** START OF Source extract **

Is USA 276 targetting the orbit of ISS?

From: Ted Molczan via Seesat-l <>
Date: Sat, 3 Jun 2017 06:32:55 -0400
I am inclined to believe that the close conjunctions between USA 276 and ISS are intentional, but this remains unproven
and far from certain. The non-planar launch window is a major contrary clue, since it would have prevented a conjunction
within any reasonable time after launch on the original launch date, 2017 Apr 16. The possible relationship with the
Raven experiment on ISS continues to look interesting, but this remains far from proven. If offer the following

1. Non-planar launch window

Did USA 276 target the orbital plane of ISS or did their small initial planar separation occur by chance? The main test
is to determine whether there was a planar launch window, which for a launch to ISS would have opened about 24 min.
earlier each day.

The launch was originally scheduled for 2017 Apr 16, but was postponed to Apr 30, then finally conducted on May 01. The
15 day delay would have shifted a planar window earlier by about 6 hours, which was 3 times the width of the announced 2
hour launch period. The launch period did not change at all, and the planned launch time on both Apr 30 and May was
11:15 UTC. Clearly, the window was not planar.

What is the significance of the non-planar window?

The launch on May 01 at 11:15 UTC placed the orbit plane of USA 276 about 11 deg east of the ISS plane. Their difference
in rate of precession, about 0.195 deg/d, will have reduced the planar separation to about 4 deg east at the time of the
conjunctions, projected to occur on Jun 03 (expected to be in progress as I write), just over 30 days after launch. That
seems a reasonable time to wait for an intended conjunction.

Had the launch occurred on Apr 16 at 11:15 UTC, then the initial RAAN of USA 276 would have been about 281 deg east of
the ISS plane. If the difference in rate of precession were the same, it would have taken 1420 days for the USA 276
plane to precess to 4 deg east of ISS. That would be intolerably long if the mission required close conjunctions with

One solution might have been to increase the difference in rate of precession, by targeting an initial orbit of lower
inclination and altitude. As a guess, the lowest practical inclination and altitude of USA 276 would have been about 45
deg and 300 km. Such an orbit would have precessed at about 6 deg/d, or about 0.8 deg/d faster than ISS. With that
difference, it would have taken about 346 days to reduce the RAAN separation from 288 deg east to 4 deg east. That still
seems intolerably long; therefore, I conclude that Apr 16 would not have supported a launch that targeted the orbit of

That the launch window was not planar, and the original launch date of Apr 16 would not have resulted in a close
conjunction within a reasonable time after launch, strongly suggests that the conjunctions set up by the May 1 launch
occurred by chance. Unless, it was never intended to launch on Apr 16, but to instead announce it as a ruse in an
attempt to make the intended conjunctions seem like chance occurrences. My impression is that range time is too scarce a
commodity to permit such tactics, but I am by no means well-versed in range operations.

** END OF Source extract **
** START OF Dataset excerpts **

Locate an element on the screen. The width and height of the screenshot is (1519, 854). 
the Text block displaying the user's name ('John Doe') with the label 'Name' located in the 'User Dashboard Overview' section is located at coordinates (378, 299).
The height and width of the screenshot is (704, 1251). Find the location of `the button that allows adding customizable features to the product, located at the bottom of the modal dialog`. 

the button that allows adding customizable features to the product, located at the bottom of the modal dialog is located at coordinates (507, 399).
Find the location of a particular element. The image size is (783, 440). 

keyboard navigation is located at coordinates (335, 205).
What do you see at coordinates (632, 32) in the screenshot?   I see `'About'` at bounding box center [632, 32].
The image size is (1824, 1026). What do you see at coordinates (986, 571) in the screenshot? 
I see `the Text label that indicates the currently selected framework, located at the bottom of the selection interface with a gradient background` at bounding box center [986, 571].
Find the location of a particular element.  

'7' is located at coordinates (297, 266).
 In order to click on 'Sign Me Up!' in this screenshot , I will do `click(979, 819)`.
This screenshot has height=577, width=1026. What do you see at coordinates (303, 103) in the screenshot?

** END OF Dataset excerpts **

◆ **Written exercise 1**
Answer these questions about the post on USA 276 and the ISS:
(a) For what date was the launch originally scheduled?
(b) What was the planned launch time on both Apr 30 and May 01?
(c) What difference in rate of precession between the two orbit planes does the post give?
◆ **Written exercise 2**
Continue the post on USA 276 and the ISS from where it stops.

◆ **Final answer 1**
(a) 2017 Apr 16
(b) 11:15 UTC
(c) About 0.195 deg/d

◆ **Final answer 2**
Another way of looking at the problem, is to ask why, if ISS is not a target of USA 276, would the highly secretive NRO
have permitted a launch so close to its plane, let alone one that yielded such close conjunctions not long after launch,
which could only have increased public interest in the mission? It seems undesirable, unless it was decided that if
chance conjunctions could result in incorrect speculation about the mission, then that would be a good side-effect.

2. Possible relationship between USA 276 and Raven

If the primary mission of USA 276 is intended to test the Raven system on ISS, then it would be reasonable to expect
Raven to have been well along in its development when NRO awarded the NROL-76 launch contract. That occurred in the
summer of 2012, with launched planned for Dec 2015 as of spring 2013, as I documented here:

My web searches for RAVEN have yet to turn up articles older than the following from March 2014:

Start excerpt:

""After five years of ground-based testing, we're excited to test this system in space," says Reed. "It'll help us
examine how Raven's
sensors, avionics and algorithms work together as an integrated system."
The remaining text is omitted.